Como habría afirmado Tácito (2): “La historia es sometida a toda clase de tergiversaciones, no solo por quienes entonces vivían, sino también en tiempos posteriores. Mientras unos tienen por hechos ciertos los rumores más precarios, otros convierten los hechos en falsedades. Y unos y otros son exagerados por la posteridad”
En los últimos siglos, la concepción del mundo ha evolucionado muy rápido, en cada uno de los campos específicos del saber. Hoy disponemos de conocimientos y múltiples disciplinas y métodos de investigación, como la geología, la antropología, la arqueología, la cosmología, el advenimiento de la técnica del carbono 14 y tantas otras. Estas y otras nos han permitido darnos cuenta de las innumerables concepciones erróneas que hace algún tiempo atrás fueron consideradas certeras. Por otro lado, es tanta la información disponible que se hace cada vez más necesario la sub especialización que nos permita conocer, más a fondo, un determinado tema de interés. Es preciso detenerse, reflexionar y resumir la abundante literatura publicada, para asimilar y comprender mejor ciertos períodos de la historia y algunos personajes específicos, como es el caso de Jesús de Nazaret.

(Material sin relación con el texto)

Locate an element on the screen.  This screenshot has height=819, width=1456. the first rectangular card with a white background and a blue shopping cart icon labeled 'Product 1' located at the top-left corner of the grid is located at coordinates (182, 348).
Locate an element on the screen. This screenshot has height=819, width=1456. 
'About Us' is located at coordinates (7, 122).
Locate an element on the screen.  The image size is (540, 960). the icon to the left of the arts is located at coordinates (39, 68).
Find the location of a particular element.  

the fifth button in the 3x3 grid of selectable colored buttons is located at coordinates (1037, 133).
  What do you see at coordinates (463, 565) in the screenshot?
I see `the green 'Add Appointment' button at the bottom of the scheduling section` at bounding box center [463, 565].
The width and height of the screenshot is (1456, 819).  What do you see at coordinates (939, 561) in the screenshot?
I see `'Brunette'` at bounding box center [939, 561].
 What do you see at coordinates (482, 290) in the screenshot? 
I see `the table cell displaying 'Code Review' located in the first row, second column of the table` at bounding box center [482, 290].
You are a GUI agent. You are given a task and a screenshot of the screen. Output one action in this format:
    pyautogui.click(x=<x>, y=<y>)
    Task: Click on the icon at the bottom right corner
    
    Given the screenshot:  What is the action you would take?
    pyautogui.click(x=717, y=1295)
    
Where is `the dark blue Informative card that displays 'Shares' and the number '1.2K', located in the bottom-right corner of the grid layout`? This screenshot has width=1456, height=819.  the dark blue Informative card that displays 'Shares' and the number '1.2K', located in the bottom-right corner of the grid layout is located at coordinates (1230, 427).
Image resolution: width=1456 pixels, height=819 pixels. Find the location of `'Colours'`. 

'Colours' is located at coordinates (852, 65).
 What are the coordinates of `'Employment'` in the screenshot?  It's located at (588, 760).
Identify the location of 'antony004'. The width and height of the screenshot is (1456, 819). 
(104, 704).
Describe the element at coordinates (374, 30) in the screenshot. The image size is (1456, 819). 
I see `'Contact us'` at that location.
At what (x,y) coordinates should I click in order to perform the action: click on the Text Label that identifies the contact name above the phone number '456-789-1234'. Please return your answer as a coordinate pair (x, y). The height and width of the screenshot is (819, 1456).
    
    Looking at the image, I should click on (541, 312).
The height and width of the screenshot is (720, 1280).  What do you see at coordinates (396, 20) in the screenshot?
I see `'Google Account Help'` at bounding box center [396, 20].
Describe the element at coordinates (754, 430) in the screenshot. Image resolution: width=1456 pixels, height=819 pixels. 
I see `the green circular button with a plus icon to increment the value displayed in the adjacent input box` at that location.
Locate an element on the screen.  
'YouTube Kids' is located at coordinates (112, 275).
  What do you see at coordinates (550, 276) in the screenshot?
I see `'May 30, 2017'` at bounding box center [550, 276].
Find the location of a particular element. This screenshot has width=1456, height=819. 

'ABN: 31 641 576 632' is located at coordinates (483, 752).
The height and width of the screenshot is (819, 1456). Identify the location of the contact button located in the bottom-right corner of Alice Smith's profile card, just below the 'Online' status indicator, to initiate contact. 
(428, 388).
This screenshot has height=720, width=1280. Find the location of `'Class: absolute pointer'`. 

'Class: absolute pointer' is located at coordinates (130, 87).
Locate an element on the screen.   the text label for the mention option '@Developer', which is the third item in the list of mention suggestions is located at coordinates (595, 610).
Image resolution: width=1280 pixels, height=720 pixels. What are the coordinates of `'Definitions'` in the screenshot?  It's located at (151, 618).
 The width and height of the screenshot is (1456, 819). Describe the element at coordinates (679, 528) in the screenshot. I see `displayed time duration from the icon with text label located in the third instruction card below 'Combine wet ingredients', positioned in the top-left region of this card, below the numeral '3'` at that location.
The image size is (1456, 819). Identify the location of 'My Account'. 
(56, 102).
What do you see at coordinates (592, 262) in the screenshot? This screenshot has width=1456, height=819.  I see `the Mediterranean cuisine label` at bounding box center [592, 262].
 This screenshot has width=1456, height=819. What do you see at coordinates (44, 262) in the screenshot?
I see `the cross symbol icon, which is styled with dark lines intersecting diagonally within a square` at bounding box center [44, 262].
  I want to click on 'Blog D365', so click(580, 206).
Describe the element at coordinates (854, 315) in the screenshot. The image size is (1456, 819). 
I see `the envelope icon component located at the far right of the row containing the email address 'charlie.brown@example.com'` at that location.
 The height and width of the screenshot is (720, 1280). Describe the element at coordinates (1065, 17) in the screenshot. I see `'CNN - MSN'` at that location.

Los creyentes en un dios y en Jesús como un ser divino, es decir, cristo; se sienten atacados y a menudo ofendidos, por el simple hecho de practicar “el sano ejercicio de dudar”, como decía Einsten (3), y de reflexionar libremente, sobre estos temas desde una perspectiva histórica, intelectual o racional.
Lejos del ánimo del autor está el deseo de ofender o atacar las creencias religiosas de otras personas. Por el contrario, por haber sido un ferviente creyente, tengo conciencia de lo limitado de los conocimientos y argumentos del creyente común y corriente.
Es muy frecuente verlos como utilizan los dogmas y la excusa de “la fe” como los principales escudos de defensa y, desde esa precaria trinchera, intentan descalificar cualquier afirmación, sugerencia o hipótesis, que tienda a replantearse y/o a cuestionar supuestas “verdades” que no resisten, a veces, el más mínimo análisis serio. Como dijo un arzobispo católico chileno, que hoy vive escondido en Alemania: “Aún católicos de fila, no la conocen (la biblia) y si la han comprado, ha sido para enriquecer la variedad de su biblioteca” (4).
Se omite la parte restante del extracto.